> [EXERCISE OBJECTIVE]:
Only the lines holding the string "Properties" are needed; copy each of them from the data.

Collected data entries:

○ ○ ○ ○ ○

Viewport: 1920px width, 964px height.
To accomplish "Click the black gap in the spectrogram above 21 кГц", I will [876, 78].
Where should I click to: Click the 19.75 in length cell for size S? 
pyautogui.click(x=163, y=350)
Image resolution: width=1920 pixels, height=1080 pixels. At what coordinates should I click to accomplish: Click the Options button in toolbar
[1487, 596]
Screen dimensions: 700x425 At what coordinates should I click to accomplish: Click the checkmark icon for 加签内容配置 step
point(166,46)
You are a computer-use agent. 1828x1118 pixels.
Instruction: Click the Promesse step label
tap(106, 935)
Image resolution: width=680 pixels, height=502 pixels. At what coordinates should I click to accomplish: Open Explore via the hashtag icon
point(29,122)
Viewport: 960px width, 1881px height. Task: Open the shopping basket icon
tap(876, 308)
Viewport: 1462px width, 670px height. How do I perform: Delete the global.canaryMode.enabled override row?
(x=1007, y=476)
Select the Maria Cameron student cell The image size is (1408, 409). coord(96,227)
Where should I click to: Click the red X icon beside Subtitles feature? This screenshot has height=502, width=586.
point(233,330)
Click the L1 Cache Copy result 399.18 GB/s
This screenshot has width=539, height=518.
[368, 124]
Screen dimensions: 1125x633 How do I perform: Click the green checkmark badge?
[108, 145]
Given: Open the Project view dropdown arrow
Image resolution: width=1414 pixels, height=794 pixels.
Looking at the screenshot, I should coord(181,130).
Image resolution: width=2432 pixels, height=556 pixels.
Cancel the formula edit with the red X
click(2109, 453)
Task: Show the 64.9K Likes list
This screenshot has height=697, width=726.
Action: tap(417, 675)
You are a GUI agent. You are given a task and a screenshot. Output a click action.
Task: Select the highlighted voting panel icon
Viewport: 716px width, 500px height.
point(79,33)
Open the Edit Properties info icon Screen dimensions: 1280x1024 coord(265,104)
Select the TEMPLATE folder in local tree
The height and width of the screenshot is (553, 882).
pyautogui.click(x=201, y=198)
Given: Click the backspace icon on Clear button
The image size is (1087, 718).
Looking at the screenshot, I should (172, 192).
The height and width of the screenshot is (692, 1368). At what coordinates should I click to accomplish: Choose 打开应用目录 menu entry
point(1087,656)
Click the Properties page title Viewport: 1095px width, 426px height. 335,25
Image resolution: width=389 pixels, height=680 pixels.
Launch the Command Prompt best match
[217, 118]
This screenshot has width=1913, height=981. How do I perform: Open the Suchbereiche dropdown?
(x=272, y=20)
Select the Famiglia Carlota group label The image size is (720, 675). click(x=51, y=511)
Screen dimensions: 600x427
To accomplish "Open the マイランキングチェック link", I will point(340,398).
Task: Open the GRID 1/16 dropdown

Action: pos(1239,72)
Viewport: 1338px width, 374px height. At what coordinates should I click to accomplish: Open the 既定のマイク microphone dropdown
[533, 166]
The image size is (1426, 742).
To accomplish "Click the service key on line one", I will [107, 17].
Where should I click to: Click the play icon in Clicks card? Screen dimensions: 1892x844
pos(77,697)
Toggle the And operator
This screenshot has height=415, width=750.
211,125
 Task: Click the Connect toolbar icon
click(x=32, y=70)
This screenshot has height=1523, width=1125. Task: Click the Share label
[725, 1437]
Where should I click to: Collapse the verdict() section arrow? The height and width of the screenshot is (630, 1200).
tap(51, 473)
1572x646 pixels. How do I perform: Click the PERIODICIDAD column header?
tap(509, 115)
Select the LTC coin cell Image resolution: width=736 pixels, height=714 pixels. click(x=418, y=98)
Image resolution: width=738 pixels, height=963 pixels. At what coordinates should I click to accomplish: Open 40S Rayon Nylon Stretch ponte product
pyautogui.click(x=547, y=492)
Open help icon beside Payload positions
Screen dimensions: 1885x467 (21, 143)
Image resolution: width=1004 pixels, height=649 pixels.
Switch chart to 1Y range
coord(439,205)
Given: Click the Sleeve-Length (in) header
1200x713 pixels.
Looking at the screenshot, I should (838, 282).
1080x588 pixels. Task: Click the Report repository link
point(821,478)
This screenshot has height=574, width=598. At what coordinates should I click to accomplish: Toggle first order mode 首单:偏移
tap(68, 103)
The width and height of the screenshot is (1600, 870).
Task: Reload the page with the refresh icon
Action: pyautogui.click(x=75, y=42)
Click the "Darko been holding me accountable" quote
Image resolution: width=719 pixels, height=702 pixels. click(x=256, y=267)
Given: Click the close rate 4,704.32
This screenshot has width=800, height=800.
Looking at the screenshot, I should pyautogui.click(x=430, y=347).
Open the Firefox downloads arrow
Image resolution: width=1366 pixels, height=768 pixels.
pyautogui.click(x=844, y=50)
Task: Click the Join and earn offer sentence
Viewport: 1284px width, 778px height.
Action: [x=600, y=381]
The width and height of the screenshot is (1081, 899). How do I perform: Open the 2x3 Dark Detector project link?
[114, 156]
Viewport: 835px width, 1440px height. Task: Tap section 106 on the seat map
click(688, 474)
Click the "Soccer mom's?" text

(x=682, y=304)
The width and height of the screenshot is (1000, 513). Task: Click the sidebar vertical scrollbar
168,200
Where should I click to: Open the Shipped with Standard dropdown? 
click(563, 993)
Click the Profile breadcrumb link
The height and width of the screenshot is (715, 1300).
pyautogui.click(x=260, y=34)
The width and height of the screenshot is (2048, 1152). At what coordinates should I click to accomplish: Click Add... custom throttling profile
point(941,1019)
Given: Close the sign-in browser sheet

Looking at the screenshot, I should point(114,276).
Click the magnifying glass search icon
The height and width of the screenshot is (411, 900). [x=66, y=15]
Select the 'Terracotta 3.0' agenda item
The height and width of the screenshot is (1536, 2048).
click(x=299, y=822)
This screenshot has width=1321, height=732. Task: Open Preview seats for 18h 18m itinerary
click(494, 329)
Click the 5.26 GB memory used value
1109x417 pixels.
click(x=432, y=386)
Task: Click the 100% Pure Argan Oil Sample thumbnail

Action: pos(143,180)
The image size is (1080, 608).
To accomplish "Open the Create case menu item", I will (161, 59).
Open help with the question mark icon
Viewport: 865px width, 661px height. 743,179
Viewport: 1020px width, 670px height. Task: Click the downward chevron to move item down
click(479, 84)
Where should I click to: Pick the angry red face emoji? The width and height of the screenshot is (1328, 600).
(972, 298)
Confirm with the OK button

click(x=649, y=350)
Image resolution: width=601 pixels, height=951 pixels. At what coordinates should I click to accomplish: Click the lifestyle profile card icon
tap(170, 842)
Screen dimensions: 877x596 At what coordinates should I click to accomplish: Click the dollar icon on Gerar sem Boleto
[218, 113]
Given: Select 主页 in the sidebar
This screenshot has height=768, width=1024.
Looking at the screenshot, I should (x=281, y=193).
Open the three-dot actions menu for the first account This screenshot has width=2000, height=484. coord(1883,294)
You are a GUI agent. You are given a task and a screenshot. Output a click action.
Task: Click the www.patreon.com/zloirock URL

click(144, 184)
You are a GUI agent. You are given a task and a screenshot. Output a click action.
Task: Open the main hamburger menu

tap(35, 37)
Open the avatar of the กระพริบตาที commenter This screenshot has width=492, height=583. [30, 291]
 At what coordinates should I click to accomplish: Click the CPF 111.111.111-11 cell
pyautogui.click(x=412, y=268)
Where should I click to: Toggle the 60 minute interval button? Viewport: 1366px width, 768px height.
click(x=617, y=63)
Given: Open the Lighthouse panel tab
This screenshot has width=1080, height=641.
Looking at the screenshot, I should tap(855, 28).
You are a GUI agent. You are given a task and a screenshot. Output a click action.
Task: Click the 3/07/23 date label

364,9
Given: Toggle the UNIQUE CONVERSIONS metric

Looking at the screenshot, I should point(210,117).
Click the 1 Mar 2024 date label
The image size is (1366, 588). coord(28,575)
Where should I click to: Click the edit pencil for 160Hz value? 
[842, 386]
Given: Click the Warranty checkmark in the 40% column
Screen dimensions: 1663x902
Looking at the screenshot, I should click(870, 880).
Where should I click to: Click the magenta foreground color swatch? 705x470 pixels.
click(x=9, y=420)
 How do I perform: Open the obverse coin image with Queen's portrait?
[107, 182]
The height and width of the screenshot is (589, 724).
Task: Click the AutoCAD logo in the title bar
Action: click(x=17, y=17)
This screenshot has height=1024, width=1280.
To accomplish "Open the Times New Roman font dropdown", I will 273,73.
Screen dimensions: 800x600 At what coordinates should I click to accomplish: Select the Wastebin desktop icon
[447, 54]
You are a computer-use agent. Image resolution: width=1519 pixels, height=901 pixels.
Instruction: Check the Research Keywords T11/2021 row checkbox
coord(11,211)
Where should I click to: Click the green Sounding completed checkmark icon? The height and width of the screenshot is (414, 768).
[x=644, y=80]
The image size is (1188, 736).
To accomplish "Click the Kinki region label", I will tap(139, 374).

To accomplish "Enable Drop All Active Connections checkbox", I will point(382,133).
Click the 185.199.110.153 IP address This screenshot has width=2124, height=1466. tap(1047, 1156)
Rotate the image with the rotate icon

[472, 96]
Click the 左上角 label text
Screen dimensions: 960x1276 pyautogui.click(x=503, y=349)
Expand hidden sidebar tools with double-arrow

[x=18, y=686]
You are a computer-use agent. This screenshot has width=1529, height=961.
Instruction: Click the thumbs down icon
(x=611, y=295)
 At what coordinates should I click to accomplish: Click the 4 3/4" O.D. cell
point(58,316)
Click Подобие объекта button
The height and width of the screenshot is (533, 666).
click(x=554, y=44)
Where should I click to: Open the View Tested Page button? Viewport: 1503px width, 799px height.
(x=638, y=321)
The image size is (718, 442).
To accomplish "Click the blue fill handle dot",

○ ○ ○ ○ ○

> [YOUR SOLUTION]:
Open the Edit Properties info icon Screen dimensions: 1280x1024 coord(265,104)
Click the Properties page title Viewport: 1095px width, 426px height. 335,25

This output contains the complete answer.